La publicación de LITIGIO sobre la ejecución de una razzia en Quitilipi, que tuvo como víctimas a jóvenes de la zona, destapó una serie de tópicos acerca de la falsa lucha contra la inseguridad, la dimensión moral de la violencia y la tolerancia de buena parte de la sociedad y el poder político a los abusos policiales que valen la pena abordar en detalle.

“A confesión de partes, relevo de pruebas”, dice el viejo axioma jurídico. En base a esto, se dio a conocer lo ocurrido en Quitilipi, entre la noche del 29 de abril y la mañana del 30. La “confesión de parte” la hizo el mismísimo jefe de Policía del Chaco, Fernando Romero, en un grupo de WhatsApp que participa junto a un puñado de periodistas locales. Allí, confesó que se realizó la detención masiva de un grupo de jóvenes (al menos diez) y compartió fotos de los aprehendidos.

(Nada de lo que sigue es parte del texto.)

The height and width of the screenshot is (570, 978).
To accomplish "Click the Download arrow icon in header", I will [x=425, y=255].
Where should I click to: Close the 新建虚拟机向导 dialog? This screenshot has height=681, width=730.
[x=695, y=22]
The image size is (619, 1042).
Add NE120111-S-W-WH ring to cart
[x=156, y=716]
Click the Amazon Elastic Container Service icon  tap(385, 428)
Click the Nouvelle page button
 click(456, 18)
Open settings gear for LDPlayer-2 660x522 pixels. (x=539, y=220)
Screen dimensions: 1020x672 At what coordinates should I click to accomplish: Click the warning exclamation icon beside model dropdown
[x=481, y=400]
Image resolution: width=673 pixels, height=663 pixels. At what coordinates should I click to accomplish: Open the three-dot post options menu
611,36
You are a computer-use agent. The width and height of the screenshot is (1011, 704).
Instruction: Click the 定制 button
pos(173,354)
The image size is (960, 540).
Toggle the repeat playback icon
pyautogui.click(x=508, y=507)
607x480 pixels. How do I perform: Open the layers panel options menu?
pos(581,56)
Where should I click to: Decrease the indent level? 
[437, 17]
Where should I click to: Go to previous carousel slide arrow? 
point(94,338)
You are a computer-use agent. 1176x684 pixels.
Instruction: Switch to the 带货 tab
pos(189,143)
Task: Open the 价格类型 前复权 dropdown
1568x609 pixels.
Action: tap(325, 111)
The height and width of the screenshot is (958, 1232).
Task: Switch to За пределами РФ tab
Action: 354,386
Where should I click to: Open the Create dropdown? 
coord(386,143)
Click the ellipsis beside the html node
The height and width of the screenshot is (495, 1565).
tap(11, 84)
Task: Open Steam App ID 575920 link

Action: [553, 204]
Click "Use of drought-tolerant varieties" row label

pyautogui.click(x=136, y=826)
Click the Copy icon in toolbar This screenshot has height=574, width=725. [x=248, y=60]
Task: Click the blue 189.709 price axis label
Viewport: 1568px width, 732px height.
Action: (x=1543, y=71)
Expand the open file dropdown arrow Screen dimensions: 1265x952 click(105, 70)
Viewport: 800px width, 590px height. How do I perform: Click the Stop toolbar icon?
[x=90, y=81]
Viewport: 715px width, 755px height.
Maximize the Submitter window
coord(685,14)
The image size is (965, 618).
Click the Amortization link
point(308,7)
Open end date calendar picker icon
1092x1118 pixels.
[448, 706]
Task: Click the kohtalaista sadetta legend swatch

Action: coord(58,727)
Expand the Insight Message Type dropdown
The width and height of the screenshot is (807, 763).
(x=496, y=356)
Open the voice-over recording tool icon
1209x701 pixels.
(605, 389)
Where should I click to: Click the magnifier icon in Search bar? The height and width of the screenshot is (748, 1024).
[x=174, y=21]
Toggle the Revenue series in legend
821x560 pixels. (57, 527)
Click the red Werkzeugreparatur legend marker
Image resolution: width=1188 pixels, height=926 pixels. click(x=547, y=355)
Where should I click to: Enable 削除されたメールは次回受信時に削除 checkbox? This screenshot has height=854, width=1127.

“Razzia en Quitilipi, el que no porta DNI y no justifica presencia (a) altas horas de la madrugada, a la jaula”, fue el brutal comentario de la máxima autoridad de la policía provincial. Habituado a este tipo de exabruptos ante una audiencia complaciente, Romero evitó dar explicaciones a este medio sobre los detalles de lo ocurrido.

Se conoce como razzia a los operativos policiales sorpresivos que tienen por objeto rodear un predio, impedir los movimientos de las personas que quedan atrapadas, obligarlas a subir a móviles policiales y conducirlas a comisarías. Todo esto de manera arbitraria, con el fin de hostigar y amedrentar a un grupo en particular, violando derechos humanos fundamentales.

La respuesta a esta noticia por parte de la Justicia no se hizo esperar. El mismo día en que se publicó la información, el defensor oficial 2 de Sáenz Peña, Matías Jachesky, presentó un hábeas corpus colectivo, correctivo y preventivo ante el juez de Garantías de la Segunda Circunscripción judicial, Luis Kubicek. Catalogó al hecho como de “extrema gravedad” y solicitó el cese inmediato de este tipo de actos arbitrarios. El juez, hasta la publicación de este artículo, aún no se pronunció.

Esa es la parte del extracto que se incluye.